Pero, inmediatamente pasa a descalificar las movilizaciones antigubernamentales, califica a los movimientos ciudadanos de “satélites políticos”, además de reciclar “desgastados discursos racistas y clasistas”.
Sigue el “análisis”, que no se parece a una construcción silogística, sino, más bien, a una acumulación de agravios, dice que “esta asonada de específicos segmentos de clase media urbana” son observados con indiferencia por los sectores populares, tradicionalmente movilizados, refiriéndose al movimiento campesino-indígena, la clase obrera y vecinos. Concibe que se trata de una “movilización reactiva a un movimiento tectónico de la sociedad y que ha empezado a desplazar a la clase media tradicional del espacio de sus antiguos privilegios y oportunidades por una nueva clase media de origen popular”.
Las divagaciones políticas se convierten en franco delirio político, el discurso se coloca en una situación como si se estuviera en los enfrentamientos políticos de 2005 o en las convulsiones de 2008-09.
Lo que habría cambiado son las prendas, las pañoletas, las banderas, pero no tanto los discursos, que seguirían con la tonalidad racista; lo que habría cambiado es la organización y la convocatoria que habla desde la voz de los movimientos ciudadanos, sin embargo, la “oposición de derecha” seguiría hostigando de manera camuflada.
El delirio tiene que ver no tanto con lo que se dice como con lo que se oculta y se encubre; se esfuma el sentido del conflicto, sus causales, sus problemáticas y sus temáticas. Se elude de sopetón el problema y se lo trata como si fuese el mismo repetido y con los mismos detractores, la oligarquía conservadora recalcitrante y racista.
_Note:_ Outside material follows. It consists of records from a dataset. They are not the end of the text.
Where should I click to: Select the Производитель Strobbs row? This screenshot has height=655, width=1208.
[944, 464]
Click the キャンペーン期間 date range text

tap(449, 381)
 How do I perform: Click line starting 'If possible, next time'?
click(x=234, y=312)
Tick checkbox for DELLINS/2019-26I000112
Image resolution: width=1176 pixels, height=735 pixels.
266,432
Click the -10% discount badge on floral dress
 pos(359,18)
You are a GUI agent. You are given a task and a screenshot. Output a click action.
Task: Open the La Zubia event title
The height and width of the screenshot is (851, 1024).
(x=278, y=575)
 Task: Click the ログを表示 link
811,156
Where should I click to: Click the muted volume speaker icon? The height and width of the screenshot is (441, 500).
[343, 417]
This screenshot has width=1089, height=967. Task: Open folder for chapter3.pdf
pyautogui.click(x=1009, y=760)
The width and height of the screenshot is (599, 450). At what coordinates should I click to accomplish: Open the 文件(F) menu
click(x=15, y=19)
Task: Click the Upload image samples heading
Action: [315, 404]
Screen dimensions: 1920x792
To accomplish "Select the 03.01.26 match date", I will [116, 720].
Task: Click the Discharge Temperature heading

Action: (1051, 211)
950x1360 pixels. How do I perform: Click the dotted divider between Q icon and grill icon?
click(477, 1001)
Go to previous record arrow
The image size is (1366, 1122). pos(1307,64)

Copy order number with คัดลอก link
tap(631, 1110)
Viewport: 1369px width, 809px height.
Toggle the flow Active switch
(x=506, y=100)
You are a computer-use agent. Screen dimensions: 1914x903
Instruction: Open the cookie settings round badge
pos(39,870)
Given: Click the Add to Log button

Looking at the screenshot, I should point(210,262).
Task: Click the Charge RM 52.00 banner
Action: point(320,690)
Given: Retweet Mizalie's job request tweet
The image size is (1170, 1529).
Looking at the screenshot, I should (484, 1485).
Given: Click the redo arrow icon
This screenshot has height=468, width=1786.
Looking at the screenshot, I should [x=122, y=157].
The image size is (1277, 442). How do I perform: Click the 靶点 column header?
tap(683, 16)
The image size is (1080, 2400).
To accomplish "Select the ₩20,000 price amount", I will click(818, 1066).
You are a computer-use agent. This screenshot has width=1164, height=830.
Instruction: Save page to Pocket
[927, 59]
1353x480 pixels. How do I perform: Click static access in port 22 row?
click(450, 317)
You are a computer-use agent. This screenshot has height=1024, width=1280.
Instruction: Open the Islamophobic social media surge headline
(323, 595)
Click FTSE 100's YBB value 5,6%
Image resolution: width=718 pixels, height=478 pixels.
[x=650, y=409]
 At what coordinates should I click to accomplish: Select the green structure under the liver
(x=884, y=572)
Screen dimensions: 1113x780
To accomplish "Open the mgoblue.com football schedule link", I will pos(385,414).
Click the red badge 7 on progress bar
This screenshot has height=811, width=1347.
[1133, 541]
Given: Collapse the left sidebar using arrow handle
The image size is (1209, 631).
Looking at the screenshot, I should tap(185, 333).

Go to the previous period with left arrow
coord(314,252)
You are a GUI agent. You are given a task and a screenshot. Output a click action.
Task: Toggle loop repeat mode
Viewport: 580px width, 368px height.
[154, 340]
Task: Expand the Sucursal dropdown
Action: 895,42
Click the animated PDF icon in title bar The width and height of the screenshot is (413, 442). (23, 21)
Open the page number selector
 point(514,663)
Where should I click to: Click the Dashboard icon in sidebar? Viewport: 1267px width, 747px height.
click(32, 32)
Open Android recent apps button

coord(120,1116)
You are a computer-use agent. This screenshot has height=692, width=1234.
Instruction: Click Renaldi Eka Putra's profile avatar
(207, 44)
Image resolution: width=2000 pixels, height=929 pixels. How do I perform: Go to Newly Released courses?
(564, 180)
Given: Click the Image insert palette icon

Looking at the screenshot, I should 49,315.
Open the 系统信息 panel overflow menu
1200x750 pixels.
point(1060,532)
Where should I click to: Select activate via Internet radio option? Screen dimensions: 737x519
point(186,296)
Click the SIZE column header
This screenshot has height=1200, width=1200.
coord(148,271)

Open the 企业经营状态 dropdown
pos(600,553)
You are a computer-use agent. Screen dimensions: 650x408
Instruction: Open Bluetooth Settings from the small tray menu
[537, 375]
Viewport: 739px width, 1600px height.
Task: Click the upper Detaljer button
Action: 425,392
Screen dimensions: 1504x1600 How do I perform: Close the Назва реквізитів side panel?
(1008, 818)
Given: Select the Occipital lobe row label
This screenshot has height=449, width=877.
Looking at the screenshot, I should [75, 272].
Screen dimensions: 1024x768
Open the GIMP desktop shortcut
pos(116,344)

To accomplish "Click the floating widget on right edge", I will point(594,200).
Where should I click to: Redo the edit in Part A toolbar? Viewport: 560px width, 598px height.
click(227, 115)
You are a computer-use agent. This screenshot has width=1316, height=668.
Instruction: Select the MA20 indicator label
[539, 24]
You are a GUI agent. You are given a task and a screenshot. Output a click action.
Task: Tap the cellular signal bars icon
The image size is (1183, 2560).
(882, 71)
El análisis político requiere que se tenga delante de los ojos el problema en cuestión, no que se lo evapore y sustituya por la trama imaginaria de la ideología del poder. El análisis efectúa la disección del objeto y del sujeto de estudio, no que se lo remplace por fantasmas que agobian la consciencia culpable del poder.
La descalificación corresponde al sacerdocio político moderno, sobre todo, se hace abominable cuando viene del sacerdocio en el poder. La descalificación política busca desesperadamente legitimarse, menospreciando al interlocutor, desvalorizando al interpelador, denigrando a la crítica y a la movilización que cuestionan al poder. La descalificación es un viejo recurso del despotismo, del autoritarismo, de la tiranía descarnada o velada y encubierta, de manera solapada; es el recurso que anticipa la única respuesta que sabe, la violencia, la represión, el Estado de excepción.